Look through the data and write out every line with the word "computer" in it.
*** Opening EXERCISE INPUTS ***
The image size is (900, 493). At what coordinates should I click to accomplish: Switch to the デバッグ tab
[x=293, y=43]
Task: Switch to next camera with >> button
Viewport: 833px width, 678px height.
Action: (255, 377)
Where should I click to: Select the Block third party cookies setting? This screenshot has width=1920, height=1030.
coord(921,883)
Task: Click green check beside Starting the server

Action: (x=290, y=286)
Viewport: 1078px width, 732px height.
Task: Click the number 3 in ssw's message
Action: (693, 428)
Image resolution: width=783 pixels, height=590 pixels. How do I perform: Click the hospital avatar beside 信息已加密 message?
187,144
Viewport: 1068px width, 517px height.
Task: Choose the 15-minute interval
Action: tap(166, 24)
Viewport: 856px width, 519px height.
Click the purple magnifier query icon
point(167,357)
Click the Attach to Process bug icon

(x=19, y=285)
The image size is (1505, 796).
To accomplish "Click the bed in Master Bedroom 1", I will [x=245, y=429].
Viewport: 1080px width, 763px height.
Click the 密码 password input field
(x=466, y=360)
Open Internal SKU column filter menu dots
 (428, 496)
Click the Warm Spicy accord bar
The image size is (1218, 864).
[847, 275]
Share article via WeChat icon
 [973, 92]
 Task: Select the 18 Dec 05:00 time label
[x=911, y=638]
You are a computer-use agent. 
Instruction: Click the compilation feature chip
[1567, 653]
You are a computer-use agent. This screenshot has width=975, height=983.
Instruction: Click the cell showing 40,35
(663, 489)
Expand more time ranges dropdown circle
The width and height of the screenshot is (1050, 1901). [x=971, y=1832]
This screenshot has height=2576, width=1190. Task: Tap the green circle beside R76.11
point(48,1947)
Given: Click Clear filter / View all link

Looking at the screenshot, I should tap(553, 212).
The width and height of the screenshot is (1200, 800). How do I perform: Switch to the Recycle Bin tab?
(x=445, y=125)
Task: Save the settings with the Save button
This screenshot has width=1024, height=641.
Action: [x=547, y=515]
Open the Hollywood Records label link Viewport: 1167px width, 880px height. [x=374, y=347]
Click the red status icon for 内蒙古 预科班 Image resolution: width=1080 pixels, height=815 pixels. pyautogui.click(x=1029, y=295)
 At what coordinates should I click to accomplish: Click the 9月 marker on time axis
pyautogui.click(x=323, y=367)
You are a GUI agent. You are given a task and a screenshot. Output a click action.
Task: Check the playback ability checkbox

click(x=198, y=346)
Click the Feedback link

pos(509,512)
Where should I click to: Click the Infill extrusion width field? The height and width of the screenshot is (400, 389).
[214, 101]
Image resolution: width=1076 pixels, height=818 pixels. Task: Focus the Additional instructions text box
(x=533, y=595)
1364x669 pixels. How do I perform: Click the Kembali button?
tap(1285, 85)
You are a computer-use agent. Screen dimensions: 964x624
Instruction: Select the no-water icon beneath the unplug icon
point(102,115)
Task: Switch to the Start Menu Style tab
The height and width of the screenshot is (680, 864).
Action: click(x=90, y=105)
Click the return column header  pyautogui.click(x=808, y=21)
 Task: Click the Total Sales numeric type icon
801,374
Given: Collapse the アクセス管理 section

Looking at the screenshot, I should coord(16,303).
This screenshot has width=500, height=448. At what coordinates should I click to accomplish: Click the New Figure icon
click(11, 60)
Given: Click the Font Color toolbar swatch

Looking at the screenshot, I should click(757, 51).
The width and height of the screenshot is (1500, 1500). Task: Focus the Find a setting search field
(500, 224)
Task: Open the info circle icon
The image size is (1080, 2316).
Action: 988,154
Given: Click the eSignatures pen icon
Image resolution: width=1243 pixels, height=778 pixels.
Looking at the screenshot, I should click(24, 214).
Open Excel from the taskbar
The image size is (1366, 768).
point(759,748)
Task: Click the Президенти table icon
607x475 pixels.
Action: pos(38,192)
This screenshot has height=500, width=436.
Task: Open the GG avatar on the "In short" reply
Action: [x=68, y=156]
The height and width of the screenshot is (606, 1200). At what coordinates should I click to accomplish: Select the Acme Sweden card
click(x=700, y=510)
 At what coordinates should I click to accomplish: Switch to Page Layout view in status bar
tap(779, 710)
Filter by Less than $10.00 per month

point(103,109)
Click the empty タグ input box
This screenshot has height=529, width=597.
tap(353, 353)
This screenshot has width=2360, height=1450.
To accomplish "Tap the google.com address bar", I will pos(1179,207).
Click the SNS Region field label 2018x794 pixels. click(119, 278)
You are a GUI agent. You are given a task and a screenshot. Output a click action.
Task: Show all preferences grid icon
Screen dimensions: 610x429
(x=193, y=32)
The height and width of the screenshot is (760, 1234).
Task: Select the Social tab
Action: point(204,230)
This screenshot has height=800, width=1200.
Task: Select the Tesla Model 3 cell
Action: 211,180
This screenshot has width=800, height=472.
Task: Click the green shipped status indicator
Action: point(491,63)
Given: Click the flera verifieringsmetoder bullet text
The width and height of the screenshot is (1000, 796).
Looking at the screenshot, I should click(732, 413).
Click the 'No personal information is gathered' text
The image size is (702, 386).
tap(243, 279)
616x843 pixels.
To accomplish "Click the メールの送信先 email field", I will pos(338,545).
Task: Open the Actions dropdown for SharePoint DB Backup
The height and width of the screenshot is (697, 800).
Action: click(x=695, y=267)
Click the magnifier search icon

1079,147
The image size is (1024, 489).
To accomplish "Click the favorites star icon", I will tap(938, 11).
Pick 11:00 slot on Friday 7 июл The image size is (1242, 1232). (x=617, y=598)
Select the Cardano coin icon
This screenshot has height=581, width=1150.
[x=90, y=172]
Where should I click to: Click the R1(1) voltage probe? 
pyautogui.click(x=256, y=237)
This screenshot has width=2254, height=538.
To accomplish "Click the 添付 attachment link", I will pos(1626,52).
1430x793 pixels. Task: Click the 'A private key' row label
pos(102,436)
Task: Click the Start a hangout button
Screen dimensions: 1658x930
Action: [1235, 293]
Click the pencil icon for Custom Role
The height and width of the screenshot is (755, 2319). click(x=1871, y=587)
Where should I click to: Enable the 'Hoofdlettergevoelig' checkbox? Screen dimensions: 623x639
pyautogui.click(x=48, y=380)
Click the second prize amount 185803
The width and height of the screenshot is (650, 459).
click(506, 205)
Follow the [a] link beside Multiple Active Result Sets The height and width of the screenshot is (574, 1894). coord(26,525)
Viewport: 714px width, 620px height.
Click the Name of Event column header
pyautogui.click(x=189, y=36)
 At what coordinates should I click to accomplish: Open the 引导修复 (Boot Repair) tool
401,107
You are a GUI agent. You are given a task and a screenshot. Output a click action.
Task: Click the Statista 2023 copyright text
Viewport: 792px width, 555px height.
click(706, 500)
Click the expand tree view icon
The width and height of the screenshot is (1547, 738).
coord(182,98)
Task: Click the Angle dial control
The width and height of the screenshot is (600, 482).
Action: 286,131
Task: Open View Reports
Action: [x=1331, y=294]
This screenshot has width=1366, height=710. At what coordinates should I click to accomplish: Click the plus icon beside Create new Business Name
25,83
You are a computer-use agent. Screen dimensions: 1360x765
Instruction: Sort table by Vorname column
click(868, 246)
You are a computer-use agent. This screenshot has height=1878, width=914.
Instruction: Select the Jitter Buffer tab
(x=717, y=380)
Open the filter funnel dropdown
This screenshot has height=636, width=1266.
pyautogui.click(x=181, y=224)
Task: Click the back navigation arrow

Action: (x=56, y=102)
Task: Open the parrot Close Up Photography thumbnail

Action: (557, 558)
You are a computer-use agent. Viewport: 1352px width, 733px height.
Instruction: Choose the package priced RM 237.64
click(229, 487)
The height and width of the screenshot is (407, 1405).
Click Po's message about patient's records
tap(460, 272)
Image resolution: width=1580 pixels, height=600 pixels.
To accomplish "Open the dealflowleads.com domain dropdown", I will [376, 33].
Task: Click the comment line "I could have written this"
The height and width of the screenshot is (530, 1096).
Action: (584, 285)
*** Closing EXERCISE INPUTS ***
■ SOLUTION TO THIS TASK ■
You are a computer-use agent. 
You are a computer-use agent. This screenshot has width=975, height=983.
You are a computer-use agent. Screen dimensions: 964x624
You are a computer-use agent. Screen dimensions: 1360x765
You are a computer-use agent. This screenshot has height=1878, width=914.
You are a computer-use agent. Viewport: 1352px width, 733px height.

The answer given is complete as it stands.